*Extracted entries*.
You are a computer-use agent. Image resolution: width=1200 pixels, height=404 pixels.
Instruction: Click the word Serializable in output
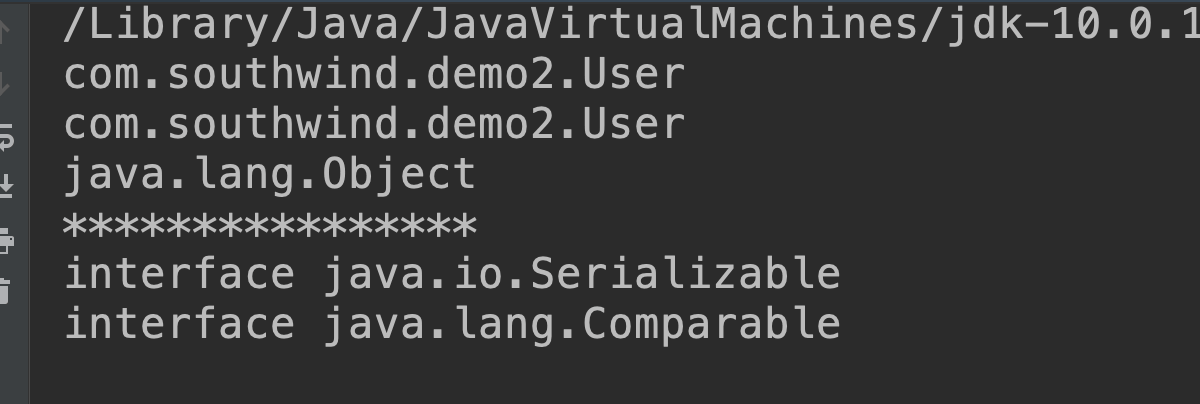click(x=685, y=274)
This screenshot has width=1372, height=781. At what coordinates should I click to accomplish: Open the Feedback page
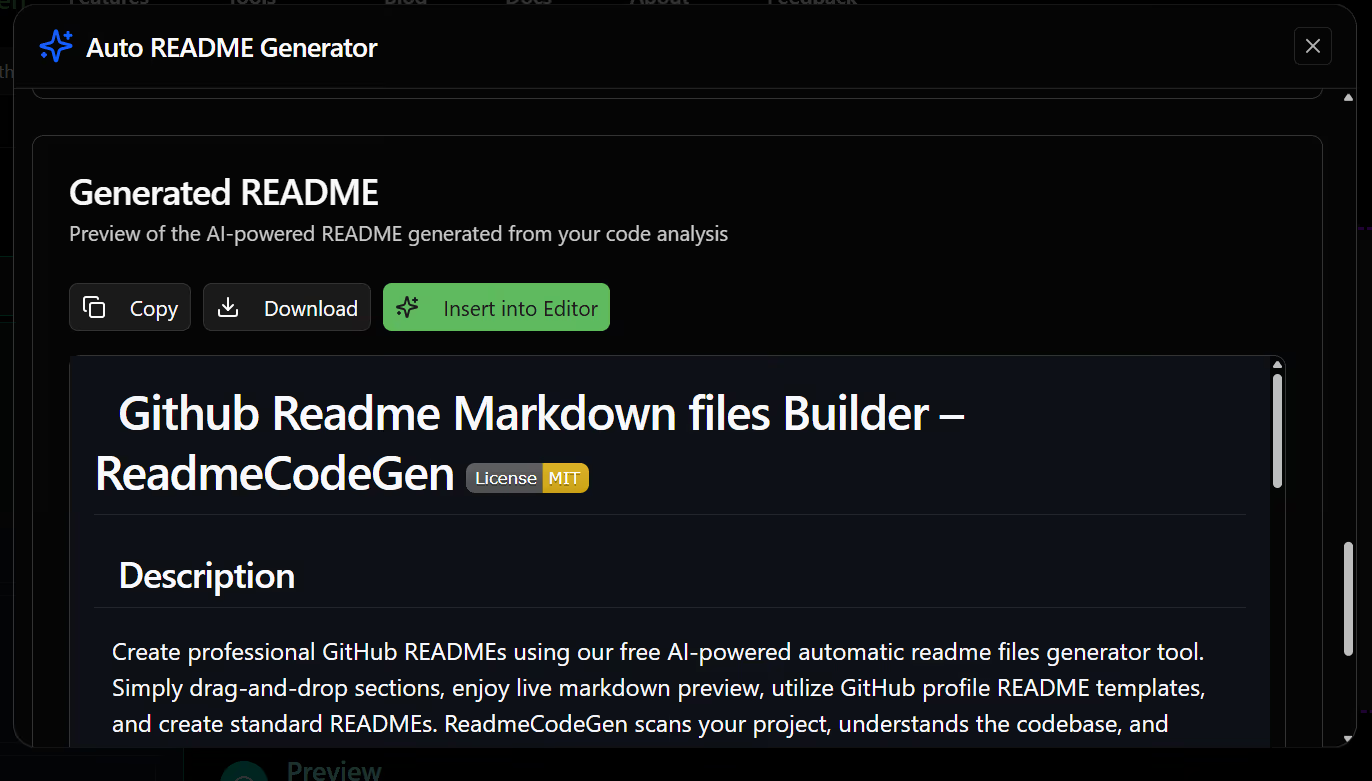(811, 4)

*Task instructions*. Retype the whole listing. Keep every word exact but include no pictures.

*Output of the task*.
You are a computer-use agent. Image resolution: width=1200 pixels, height=404 pixels.
Instruction: Click the word Serializable in output
click(x=685, y=274)
This screenshot has width=1372, height=781. At what coordinates should I click to accomplish: Open the Feedback page
(811, 4)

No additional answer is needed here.